Novel technique facilitates graft preparation


A modified surgical technique for centering the optical core within the donor graft used in a Boston Type I Keratoprosthesis (Boston KPro) is an easy-to-learn alternative that seems to allow for reproducible centration of the donor assembly.

Los Angeles-A modified surgical technique for centering the optical core within the donor graft used in a Boston Type I Keratoprosthesis (Boston KPro) is an easy-to-learn alternative that seems to allow for reproducible centration of the donor assembly, said Neda Shamie, MD.

Dr. Shamie, associate professor of ophthalmology, Doheny Eye Institute, USC Keck School of Medicine, Los Angeles, noted she sought to develop another method for centering the optical core within the donor graft because this step is typically the most unpredictable portion of the surgery. The inspiration came while punching out Christmas cookies. Her approach is to punch the 3.0-mm central core first instead of, per traditional teaching, as the final step.

“I learned the standard technique widely practiced for centering the 3.0-mm optical punch within the 8.5-mm donor disc from my friend and colleague, Anthony Aldave, MD. Considering the challenge of this step and the need to train fellows in an academic practice, I wanted to develop an alternate method that both performed reliably and was transferable,” said Dr. Shamie, who is also medical director, Doheny Center Beverly Hills, Beverly Hills, CA.

“I have been using the modified technique since 2010, and have been able to perform the central punch step with less trepidation, a steady heart rate, and excellent results,” she added. “Furthermore, I think it is easy enough that mentors can delegate the preparation of the donor graft to novice surgeons without any apprehension.”

The Type I Boston KPro is a PMMA device with a collar button design featuring front and back plates that are snapped together with a disc of donor cornea sandwiched between them. Once these three elements are assembled, the front and back plates are fixed together with a titanium locking ring, and the entire unit is transplanted similarly to a corneal graft. In order to allow the front and back plates to fit together, a 3.0-mm hole is trephinated from the center of the graft. Centering of the 3.0-mm punch within the donor cornea is important to avoid optical zone decentration.

“Although there are modifications and surgical techniques that can be used if the central optical core is decentered, there can also be difficulty with wound construction if the posterior plate overhangs the graft edge,” Dr. Shamie said.
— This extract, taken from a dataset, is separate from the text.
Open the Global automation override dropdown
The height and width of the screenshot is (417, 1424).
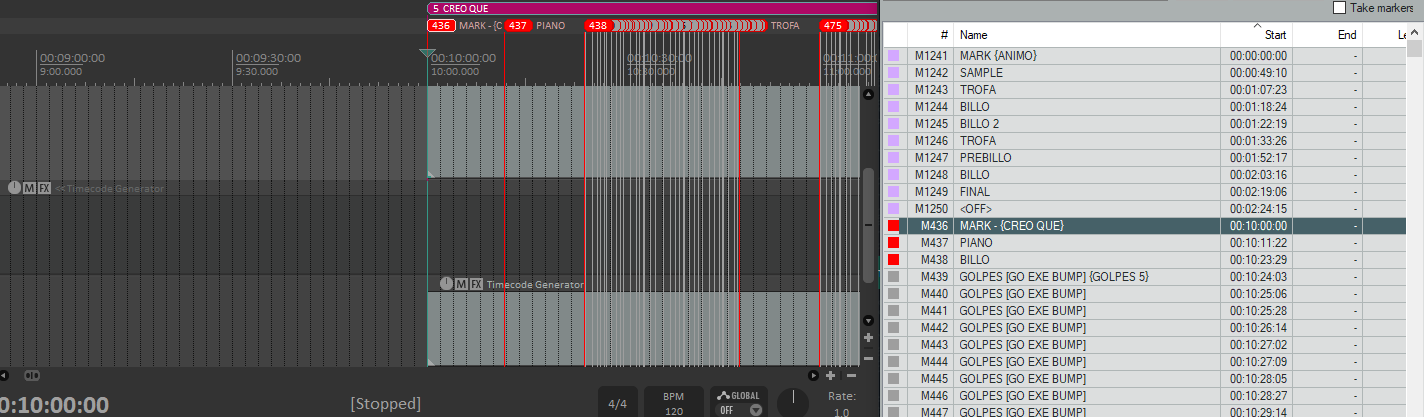click(755, 409)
The approach developed by Dr. Shamie begins with drying the epithelial surface of the corneal-scleral donor and centering it onto a Barron vacuum donor punch block (Katena Products). Drying of the epithelium is important so that the tissue does not slip in the punch, she noted.

After applying vacuum, the 3.0-mm central button is punched. Because that step often results in loss of vacuum, the tissue is then recentered on the donor punch block using the 3.0-mm opening as a centering guide. Then, suction is reapplied to stabilize the tissue, and the outer punch is performed to create a graft of 8.0 to 9.0 mm in diameter, while centration of the 3.0-mm opening is ensured through direct visualization.
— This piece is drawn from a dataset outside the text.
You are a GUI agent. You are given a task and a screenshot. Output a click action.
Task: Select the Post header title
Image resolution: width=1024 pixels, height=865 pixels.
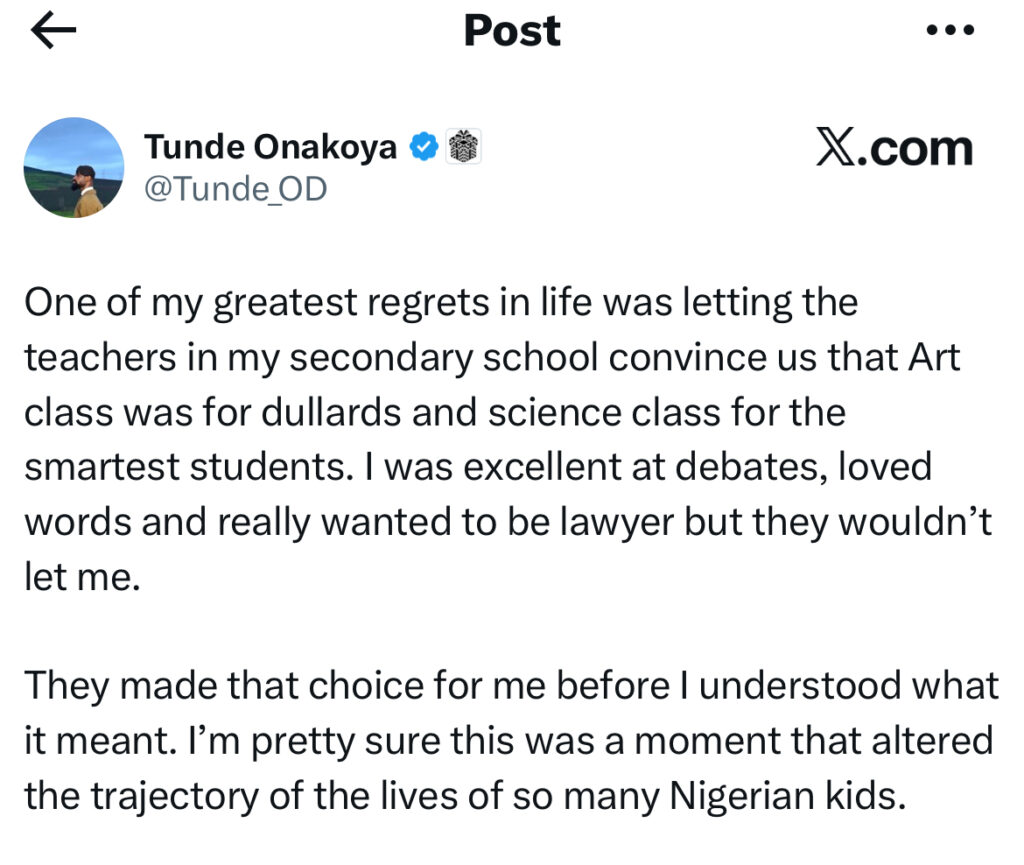pos(511,31)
To investigate the accuracy of the new technique for achieving centration of the 3.0-mm opening, Dr. Shamie undertook a laboratory-based study using four corneal discs that had been assigned to research purposes. The corneas, supplies, and facilities were provided by the Lions Eye Bank of Oregon.

After performing the punch, photographs were taken with a digital slit-lamp camera and the images were magnified to pixels and analyzed using PhotoShop software (Adobe). Four different observers measured the distances in pixels from the outer edge of the central punch to the outer boundary of the graft along the horizontal and vertical axes. The diameters of the graft along the 45º and 135º axes were also measured as a control.

The results showed that the 3.0-mm punch was nearly exactly centered. There was only a 1-pixel (0.03 mm) difference in size comparing the two horizontal distances and only a 1.3-pixel difference comparing the vertical distances.

“With only a single ‘technician’ performing the punch in a very small sample size and no controls, this study has several limitations. However, in my hands, it seems to be a consistently accurate and easily transferrable technique of preparing the donor disc for the Boston Type I Keratoprosthesis,” Dr. Shamie said.

Dr. Shamie has no relevant financial disclosures for the material she discussed.